Registered Charity no 293677

Office phone 020 7527 5107 (Mon-Thurs 9.30-5.30)

Mobile 07966 664 831

 

Here is some information I was able to get hold of

2009 – Lakanal House tower block catches fire killing 6 people. The local authority is prosecuted for lapses in fire safety. A review is promised by the Labour government after pressure from the Fire Protection Association (FPA).

2010 – Building Regulations Act is published, including provisions for fire safety. Conservatives win election, a review is promised by the new government after more pressure from the FPA and warnings that the BR act does not go far enough.

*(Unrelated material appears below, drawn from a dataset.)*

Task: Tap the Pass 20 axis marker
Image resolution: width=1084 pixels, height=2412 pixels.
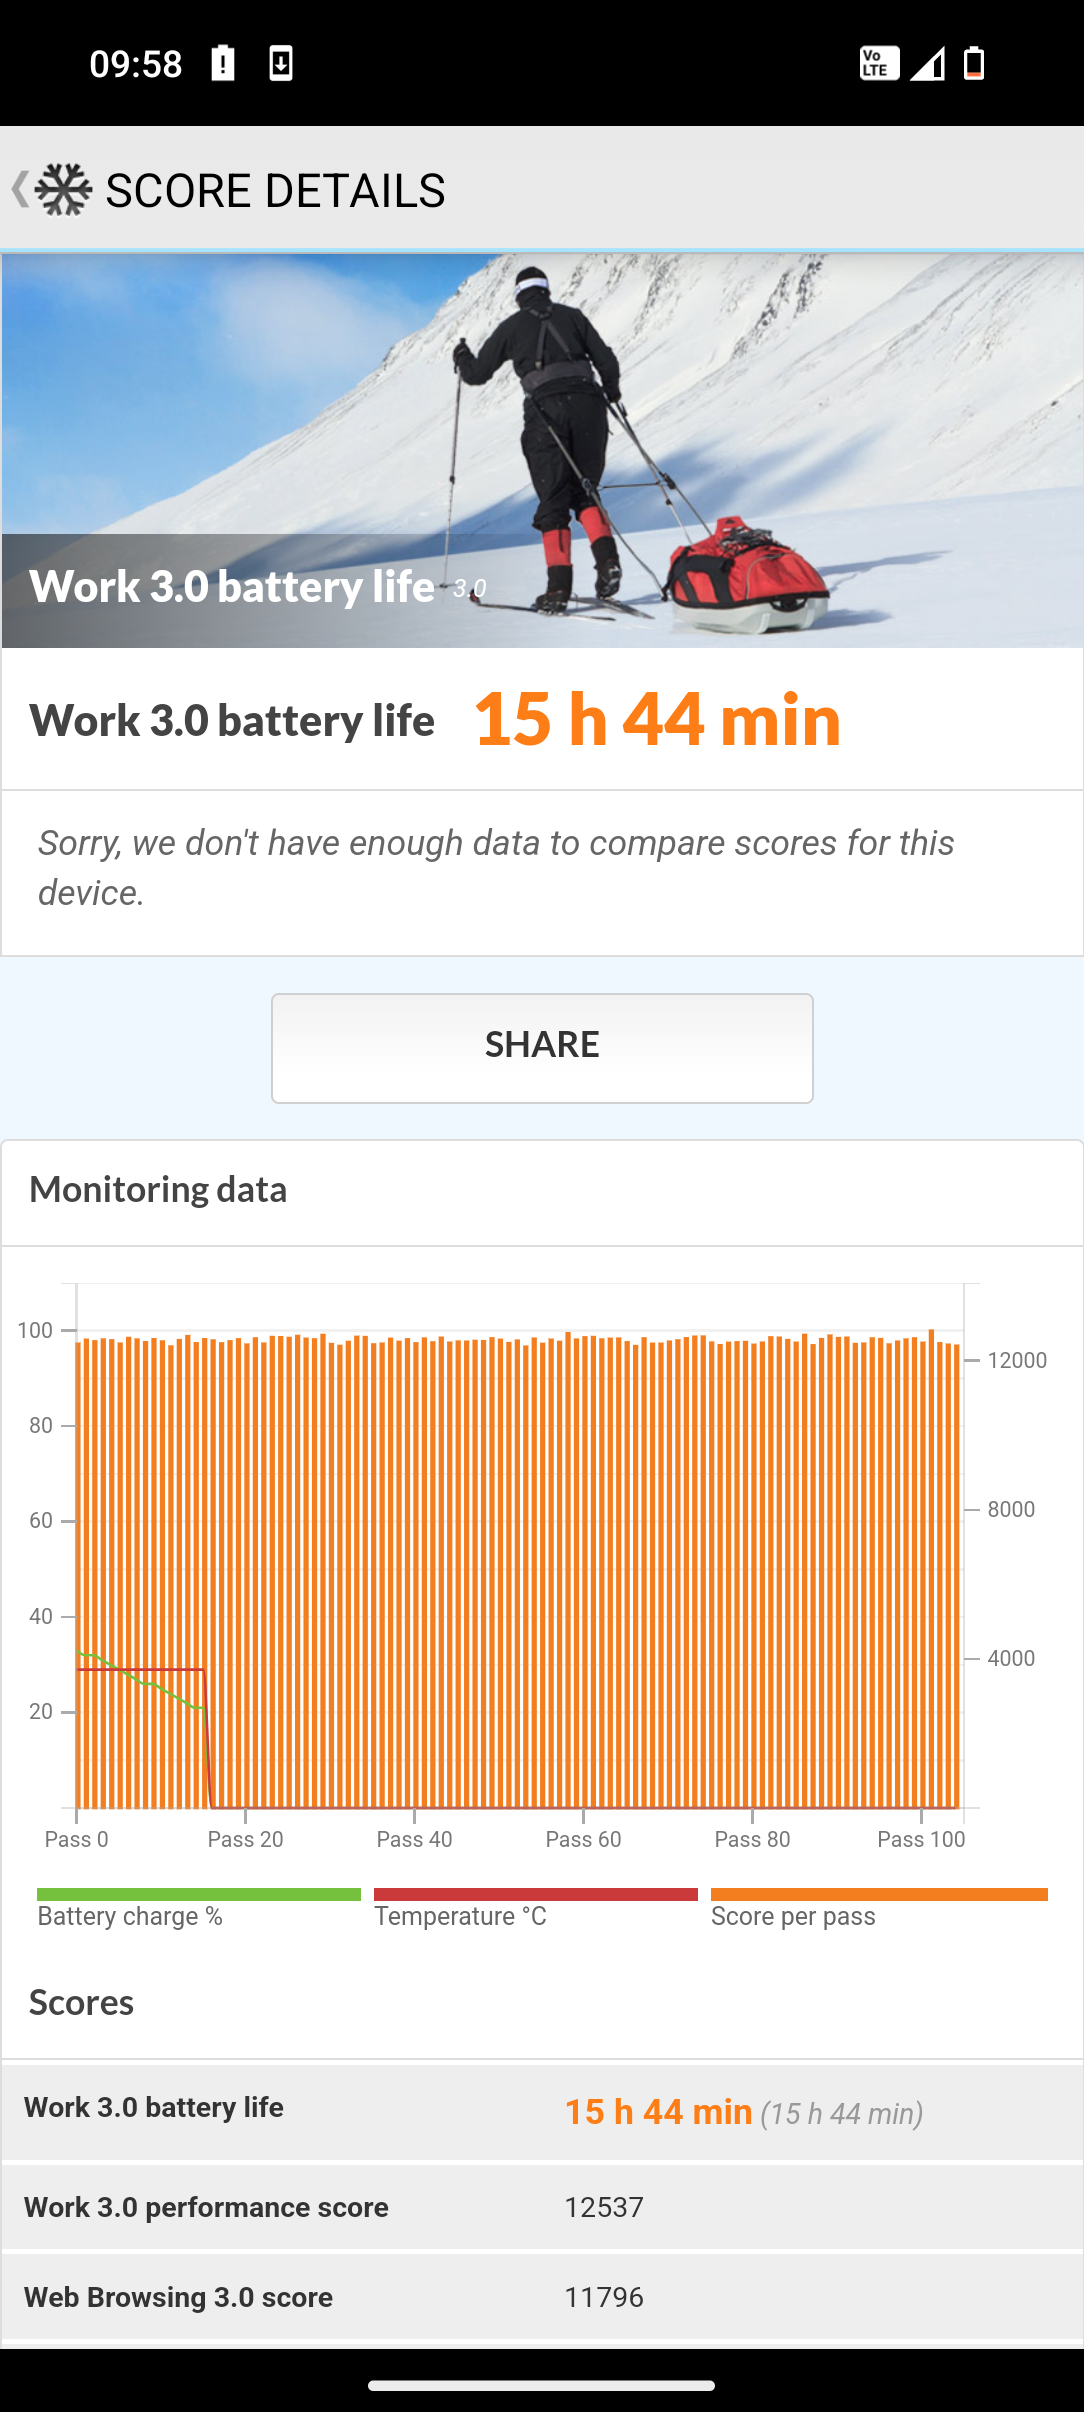Action: click(x=245, y=1839)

2013 – Boris Johnson overrules the ruling body of the London Fire Brigade and uses legal action to inflict £29m in cuts. Closing 10 fire stations, cutting firefighters by 552, losing 14 fire engines and cutting minimum staffing levels from 5 to 4. By the time he steps down as Mayor of London he inflicts a further £100m in cuts to £130m total and the loss of 7000 firefighters. Fire prevention measures carried out by the service drop by over 25%. When challenged by a committee on fire safety on how cutting the fire service would not increase deaths, Boris replies “get stuffed”.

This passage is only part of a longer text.